§ What is being asked
The expected output is every entry that follows, reproduced exactly.

──────── Material to process

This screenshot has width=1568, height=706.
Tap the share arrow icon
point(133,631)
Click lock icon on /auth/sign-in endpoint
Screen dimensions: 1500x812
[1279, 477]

────────────────

§ Exercise output
This screenshot has width=1568, height=706.
Tap the share arrow icon
point(133,631)
Click lock icon on /auth/sign-in endpoint
Screen dimensions: 1500x812
[1279, 477]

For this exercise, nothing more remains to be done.